Switzerland’s financial regulator fined Coutts & Co. Ltd. for violating money-laundering rules and illegally profiting from transactions associated with Malaysian sovereign wealth fund 1Malaysia Development Bhd.
Coutts, owned by Royal Bank of Scotland Group Plc, allowed a total of $2.4 billion worth of 1MDB-related assets to flow through accounts in Switzerland even though it had good reason to be suspicious of the transactions., the Financial Market Supervisory Authority, or Finma, said.
Finma ordered the bank to pay back 6.5 million Swiss francs ($6.57 million) in unlawfully generated profits from the transactions, saying the bank had “seriously breached money laundering regulations by failing to carry out adequate background checks into business relationships and transactions” associated with 1MDB. The bank also ignored internal warnings from some of its employees, Finma said.

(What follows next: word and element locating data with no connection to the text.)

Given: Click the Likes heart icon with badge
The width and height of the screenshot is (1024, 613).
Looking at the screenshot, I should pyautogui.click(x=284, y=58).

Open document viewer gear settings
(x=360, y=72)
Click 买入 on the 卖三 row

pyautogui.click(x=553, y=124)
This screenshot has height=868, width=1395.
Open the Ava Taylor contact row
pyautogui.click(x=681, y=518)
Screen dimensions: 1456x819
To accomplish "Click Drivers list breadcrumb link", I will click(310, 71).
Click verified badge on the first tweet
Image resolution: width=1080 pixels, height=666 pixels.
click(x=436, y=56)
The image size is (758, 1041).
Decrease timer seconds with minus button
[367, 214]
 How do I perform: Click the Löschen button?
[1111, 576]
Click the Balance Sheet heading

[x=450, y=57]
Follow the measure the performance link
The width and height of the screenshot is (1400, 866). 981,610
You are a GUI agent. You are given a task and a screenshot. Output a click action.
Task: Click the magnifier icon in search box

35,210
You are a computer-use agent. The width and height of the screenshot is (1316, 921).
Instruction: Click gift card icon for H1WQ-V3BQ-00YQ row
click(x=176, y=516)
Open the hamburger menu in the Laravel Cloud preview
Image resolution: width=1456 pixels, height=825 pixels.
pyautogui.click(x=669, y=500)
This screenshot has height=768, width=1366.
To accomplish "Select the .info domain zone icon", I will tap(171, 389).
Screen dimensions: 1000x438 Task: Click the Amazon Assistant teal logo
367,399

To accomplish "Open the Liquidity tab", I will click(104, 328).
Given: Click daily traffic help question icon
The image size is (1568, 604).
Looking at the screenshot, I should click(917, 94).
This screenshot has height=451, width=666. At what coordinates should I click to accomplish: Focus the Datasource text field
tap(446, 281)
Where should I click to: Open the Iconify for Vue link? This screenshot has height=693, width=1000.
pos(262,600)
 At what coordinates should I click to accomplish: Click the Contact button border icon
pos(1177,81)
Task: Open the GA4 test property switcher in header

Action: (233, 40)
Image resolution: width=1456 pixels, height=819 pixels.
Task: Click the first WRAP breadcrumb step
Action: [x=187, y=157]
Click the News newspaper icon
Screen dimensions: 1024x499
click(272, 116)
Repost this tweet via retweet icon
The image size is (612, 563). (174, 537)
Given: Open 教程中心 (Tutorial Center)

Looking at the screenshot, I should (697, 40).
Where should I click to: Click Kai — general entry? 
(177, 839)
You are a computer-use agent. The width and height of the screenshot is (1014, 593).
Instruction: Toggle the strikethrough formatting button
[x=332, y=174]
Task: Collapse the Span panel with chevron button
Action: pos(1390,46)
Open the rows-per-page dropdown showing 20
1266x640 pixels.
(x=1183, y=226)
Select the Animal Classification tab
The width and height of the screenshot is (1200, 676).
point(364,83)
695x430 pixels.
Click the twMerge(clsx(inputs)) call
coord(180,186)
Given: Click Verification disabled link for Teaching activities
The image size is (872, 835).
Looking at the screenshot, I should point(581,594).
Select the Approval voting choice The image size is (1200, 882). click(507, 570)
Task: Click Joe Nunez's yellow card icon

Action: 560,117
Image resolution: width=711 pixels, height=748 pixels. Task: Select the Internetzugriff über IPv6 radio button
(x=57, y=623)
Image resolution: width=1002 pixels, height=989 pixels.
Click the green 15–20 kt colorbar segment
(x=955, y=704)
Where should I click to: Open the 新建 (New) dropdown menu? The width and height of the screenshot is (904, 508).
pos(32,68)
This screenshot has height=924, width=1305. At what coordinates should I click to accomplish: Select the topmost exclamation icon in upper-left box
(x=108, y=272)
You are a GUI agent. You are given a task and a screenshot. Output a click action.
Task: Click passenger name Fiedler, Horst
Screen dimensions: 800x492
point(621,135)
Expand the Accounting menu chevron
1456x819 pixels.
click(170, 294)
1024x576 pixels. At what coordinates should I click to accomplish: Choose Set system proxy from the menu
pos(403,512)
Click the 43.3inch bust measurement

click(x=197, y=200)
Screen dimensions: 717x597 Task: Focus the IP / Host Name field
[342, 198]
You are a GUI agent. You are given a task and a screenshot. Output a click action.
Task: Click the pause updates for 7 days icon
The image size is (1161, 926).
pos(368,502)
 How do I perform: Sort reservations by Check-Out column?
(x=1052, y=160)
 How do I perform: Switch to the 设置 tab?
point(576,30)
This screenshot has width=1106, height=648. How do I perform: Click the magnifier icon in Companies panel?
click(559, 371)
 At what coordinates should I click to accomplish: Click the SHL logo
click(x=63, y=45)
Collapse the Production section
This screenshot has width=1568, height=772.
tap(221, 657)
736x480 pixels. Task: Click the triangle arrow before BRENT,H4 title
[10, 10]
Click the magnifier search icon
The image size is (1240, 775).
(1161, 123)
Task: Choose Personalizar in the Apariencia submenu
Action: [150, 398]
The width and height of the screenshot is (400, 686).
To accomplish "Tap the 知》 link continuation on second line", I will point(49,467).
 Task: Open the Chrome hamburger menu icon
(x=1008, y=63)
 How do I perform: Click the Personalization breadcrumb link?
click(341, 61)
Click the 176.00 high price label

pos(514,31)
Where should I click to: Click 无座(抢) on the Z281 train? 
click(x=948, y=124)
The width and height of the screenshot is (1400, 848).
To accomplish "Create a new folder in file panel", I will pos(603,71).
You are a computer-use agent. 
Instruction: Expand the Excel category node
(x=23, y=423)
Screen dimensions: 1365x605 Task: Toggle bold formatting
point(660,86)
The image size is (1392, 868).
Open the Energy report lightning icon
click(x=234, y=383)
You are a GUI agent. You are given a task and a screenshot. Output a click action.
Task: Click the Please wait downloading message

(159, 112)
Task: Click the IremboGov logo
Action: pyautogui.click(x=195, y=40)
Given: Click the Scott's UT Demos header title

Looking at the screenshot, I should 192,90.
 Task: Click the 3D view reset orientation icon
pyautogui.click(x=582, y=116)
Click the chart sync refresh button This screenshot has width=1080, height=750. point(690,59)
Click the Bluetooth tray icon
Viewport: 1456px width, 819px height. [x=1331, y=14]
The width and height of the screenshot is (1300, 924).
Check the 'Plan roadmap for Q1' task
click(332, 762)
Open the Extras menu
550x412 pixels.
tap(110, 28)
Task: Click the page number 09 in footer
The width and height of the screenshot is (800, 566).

In December, the Monetary Authority of Singapore imposed a 2.4 million Singapore dollar ($1.7 million) fine on Coutts for anti-money laundering breaches at its branch there.
Finma said it was also considering enforcement proceedings against those Coutts employees responsible for the bank’s actions. A young Malaysian businessman opened an account in the summer of 2009 with the expectation that $10 million would be transferred to it from the holder’s family assets. Instead, about $700 million was moved to the account late that year from 1MDB.
The wealth fund, which has consistently denied wrongdoing, is at the center of several international investigations into alleged corruption and money laundering by public officials. Prosecutors in Singapore, Switzerland and the U.S. and other jurisdictions are looking into a sweeping multiyear scheme in which more than $3.5 billion was allegedly diverted from the investment vehicle.
“We regret any historic failings in our AML processes,” RBS said in an e-mailed statement. “Coutts & Co. Ltd. has progressively and substantially strengthened its AML policies and controls. We are in the process of winding-down this Swiss-incorporated business, following the sale of the majority of the assets last year.”
RBS sold the Coutts International private-banking unit to Union Bancaire Privee last year. UBP declined to comment on the Finma announcement and said that since it was an asset-only deal, it didn’t inherit any legal liability.